To develop the following abstracts, the editorial staff searches more than 100 scientific journals, professional and organizational newsletters, conference proceedings, and other resources for information relevant to ecological restoration practice and research. Please send suggested abstract sources to the editorial staff (ERjournal@aesop.rutgers.edu).

Climate Change

Ecological Niche Modeling under Climate Change to Select Shrubs for Ecological Restoration in Central Mexico. 2015. Gelviz-Gelvez, S. (Universidad Autónoma del Estado de Hidalgo, Doctorado en Biodiversidad y Conservación, Apartado Postal 69 plaza Juárez, 42001 Pachuca, Hidalgo, Mexico, milena1181@hotmail.com), N. Pavon, P. Illoldi-Rangel and C. Ballesteros-Barrera. Ecological Engineering 74: 302–309. doi: 10.106/ j.ecoleng.2014.09.082.

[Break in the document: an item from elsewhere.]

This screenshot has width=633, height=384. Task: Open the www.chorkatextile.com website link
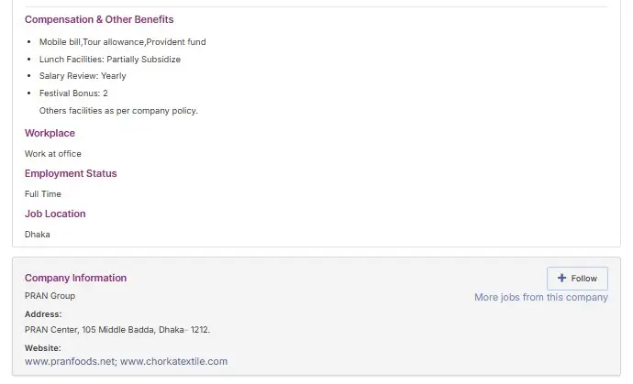tap(173, 361)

Land managers and restoration practitioners are being urged to consider the impacts of climate change in long-range strategy plans as many parts of the world are already seeing impacts of a warming planet. Making the most educated predictions as to what the future climate might support is made easier with the utilization of the most powerful tools at our disposal. Ecological niche models are currently used to project species distributions and, when paired with climate change predictions, can plan for the most suitable plant assemblage in the future. Researchers led by Gelviz-Gelvez applied these models to a semiarid shrubland site in Central Mexico after inventorying all shrub species in 17 remnant shrublands. Using PCA the team considered percent cover, density, frequency, sociability and mycorrhizal presence to narrow 46 species down to 10 and then applied the climate change scenario to determine which species would maintain or increase distribution. In semi-arid Central Mexico, Acacia schaffneri, Ageratina espinosarum, Bursera fagaroides, Dalea bicolor, Eysenhardtia polystachya, and Karwinskia humboldtiana were the six winners in the climate simulations for the region.

Dry Forest Resilience Varies under Simulated Climate-management Scenarios in a Central Oregon, USA Landscape. 2014. Halofsky, J. S. (Washington State Department of Natural Resources, 1111 Washington Street SE, P.O. Box 40716, Olympia, Washington 98504–7016 USA, joshua.halofsky@dnr.wa.gov), J. E. Halofsky, T. Burcsu and M. Hemstrom. Ecological Applications 24: 1908–1925. doi: 10.1890/13-1653.1.

Restoration and conservation practitioners are facing more challenges than ever before. Accounting for climate change makes this work even more complicated, but is a reality that should not be ignored. For long-lived species like the Ponderosa Pine, this is especially true. Washington State Department of Natural Resources led an investigation of the current management plans for dry-forests and modeled them with accepted climate projections to better understand if current management options were adequate for the long-term protection of this forest type. They compared fire suppression to active management that included controlled burns, thinning and salvage logging, and planting. Overall they found that active management was the only way to assure resilience. Under their models, dry-forests would not have the internal resilience to ‘bounce-back’ from the high intensity and higher frequency burns expected with continued warming trends, without proactive management of reduced fuel loads. The authors provocatively conclude that “Land managers planning for a future without climate change may be assuming a future that is unlikely to exist.”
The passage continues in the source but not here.